======== Records
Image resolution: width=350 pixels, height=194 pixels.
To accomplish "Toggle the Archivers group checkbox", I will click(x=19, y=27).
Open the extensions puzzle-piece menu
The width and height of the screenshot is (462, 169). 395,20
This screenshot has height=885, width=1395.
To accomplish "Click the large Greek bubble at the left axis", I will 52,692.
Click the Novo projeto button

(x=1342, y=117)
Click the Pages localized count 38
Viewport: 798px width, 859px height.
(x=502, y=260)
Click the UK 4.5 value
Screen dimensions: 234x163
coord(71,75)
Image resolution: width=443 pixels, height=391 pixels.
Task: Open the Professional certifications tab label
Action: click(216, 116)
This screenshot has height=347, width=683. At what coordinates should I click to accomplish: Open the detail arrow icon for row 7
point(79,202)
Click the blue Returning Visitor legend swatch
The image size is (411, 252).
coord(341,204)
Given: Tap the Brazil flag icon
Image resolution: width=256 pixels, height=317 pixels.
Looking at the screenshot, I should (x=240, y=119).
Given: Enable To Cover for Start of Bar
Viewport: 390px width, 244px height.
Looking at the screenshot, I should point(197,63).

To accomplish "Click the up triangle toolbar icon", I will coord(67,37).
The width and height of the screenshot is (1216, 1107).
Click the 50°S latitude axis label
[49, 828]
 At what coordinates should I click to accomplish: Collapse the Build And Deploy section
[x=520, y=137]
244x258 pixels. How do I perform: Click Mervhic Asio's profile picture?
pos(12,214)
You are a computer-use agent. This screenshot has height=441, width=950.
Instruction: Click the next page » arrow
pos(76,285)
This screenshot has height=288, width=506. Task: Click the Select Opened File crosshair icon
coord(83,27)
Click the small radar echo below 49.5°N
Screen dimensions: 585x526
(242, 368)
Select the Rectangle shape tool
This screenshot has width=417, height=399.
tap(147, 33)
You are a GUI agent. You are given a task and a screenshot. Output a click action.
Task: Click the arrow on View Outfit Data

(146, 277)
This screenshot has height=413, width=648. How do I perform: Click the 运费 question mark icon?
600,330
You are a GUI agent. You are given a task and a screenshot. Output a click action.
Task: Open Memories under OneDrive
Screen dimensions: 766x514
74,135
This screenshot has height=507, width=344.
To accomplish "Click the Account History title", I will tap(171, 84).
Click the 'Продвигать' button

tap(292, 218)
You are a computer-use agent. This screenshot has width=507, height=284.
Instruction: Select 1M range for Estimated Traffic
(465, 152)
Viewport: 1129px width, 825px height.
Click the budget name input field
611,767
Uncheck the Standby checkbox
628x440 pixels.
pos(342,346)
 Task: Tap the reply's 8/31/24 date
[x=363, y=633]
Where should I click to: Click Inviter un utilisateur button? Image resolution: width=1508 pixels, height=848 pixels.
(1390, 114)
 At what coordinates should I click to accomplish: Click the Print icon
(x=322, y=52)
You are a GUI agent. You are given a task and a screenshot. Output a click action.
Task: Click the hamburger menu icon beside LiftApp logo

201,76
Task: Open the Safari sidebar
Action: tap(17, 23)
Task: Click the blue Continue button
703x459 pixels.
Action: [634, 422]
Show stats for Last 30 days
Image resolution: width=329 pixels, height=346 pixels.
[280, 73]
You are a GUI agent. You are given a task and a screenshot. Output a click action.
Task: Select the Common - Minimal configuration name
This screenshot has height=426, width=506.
================
■ What you should do: Each entry is to be output exactly as it was written.

■ Solution:
Image resolution: width=350 pixels, height=194 pixels.
To accomplish "Toggle the Archivers group checkbox", I will click(x=19, y=27).
Open the extensions puzzle-piece menu
The width and height of the screenshot is (462, 169). 395,20
This screenshot has height=885, width=1395.
To accomplish "Click the large Greek bubble at the left axis", I will 52,692.
Click the Novo projeto button

(x=1342, y=117)
Click the Pages localized count 38
Viewport: 798px width, 859px height.
(x=502, y=260)
Click the UK 4.5 value
Screen dimensions: 234x163
coord(71,75)
Image resolution: width=443 pixels, height=391 pixels.
Task: Open the Professional certifications tab label
Action: click(216, 116)
This screenshot has height=347, width=683. At what coordinates should I click to accomplish: Open the detail arrow icon for row 7
point(79,202)
Click the blue Returning Visitor legend swatch
The image size is (411, 252).
coord(341,204)
Given: Tap the Brazil flag icon
Image resolution: width=256 pixels, height=317 pixels.
Looking at the screenshot, I should (x=240, y=119).
Given: Enable To Cover for Start of Bar
Viewport: 390px width, 244px height.
Looking at the screenshot, I should point(197,63).

To accomplish "Click the up triangle toolbar icon", I will coord(67,37).
The width and height of the screenshot is (1216, 1107).
Click the 50°S latitude axis label
[49, 828]
 At what coordinates should I click to accomplish: Collapse the Build And Deploy section
[x=520, y=137]
244x258 pixels. How do I perform: Click Mervhic Asio's profile picture?
pos(12,214)
You are a computer-use agent. This screenshot has height=441, width=950.
Instruction: Click the next page » arrow
pos(76,285)
This screenshot has height=288, width=506. Task: Click the Select Opened File crosshair icon
coord(83,27)
Click the small radar echo below 49.5°N
Screen dimensions: 585x526
(242, 368)
Select the Rectangle shape tool
This screenshot has width=417, height=399.
tap(147, 33)
You are a GUI agent. You are given a task and a screenshot. Output a click action.
Task: Click the arrow on View Outfit Data

(146, 277)
This screenshot has height=413, width=648. How do I perform: Click the 运费 question mark icon?
600,330
You are a GUI agent. You are given a task and a screenshot. Output a click action.
Task: Open Memories under OneDrive
Screen dimensions: 766x514
74,135
This screenshot has height=507, width=344.
To accomplish "Click the Account History title", I will tap(171, 84).
Click the 'Продвигать' button

tap(292, 218)
You are a computer-use agent. This screenshot has width=507, height=284.
Instruction: Select 1M range for Estimated Traffic
(465, 152)
Viewport: 1129px width, 825px height.
Click the budget name input field
611,767
Uncheck the Standby checkbox
628x440 pixels.
pos(342,346)
 Task: Tap the reply's 8/31/24 date
[x=363, y=633]
Where should I click to: Click Inviter un utilisateur button? Image resolution: width=1508 pixels, height=848 pixels.
(1390, 114)
 At what coordinates should I click to accomplish: Click the Print icon
(x=322, y=52)
You are a GUI agent. You are given a task and a screenshot. Output a click action.
Task: Click the hamburger menu icon beside LiftApp logo

201,76
Task: Open the Safari sidebar
Action: tap(17, 23)
Task: Click the blue Continue button
703x459 pixels.
Action: [634, 422]
Show stats for Last 30 days
Image resolution: width=329 pixels, height=346 pixels.
[280, 73]
You are a GUI agent. You are given a task and a screenshot. Output a click action.
Task: Select the Common - Minimal configuration name
This screenshot has height=426, width=506.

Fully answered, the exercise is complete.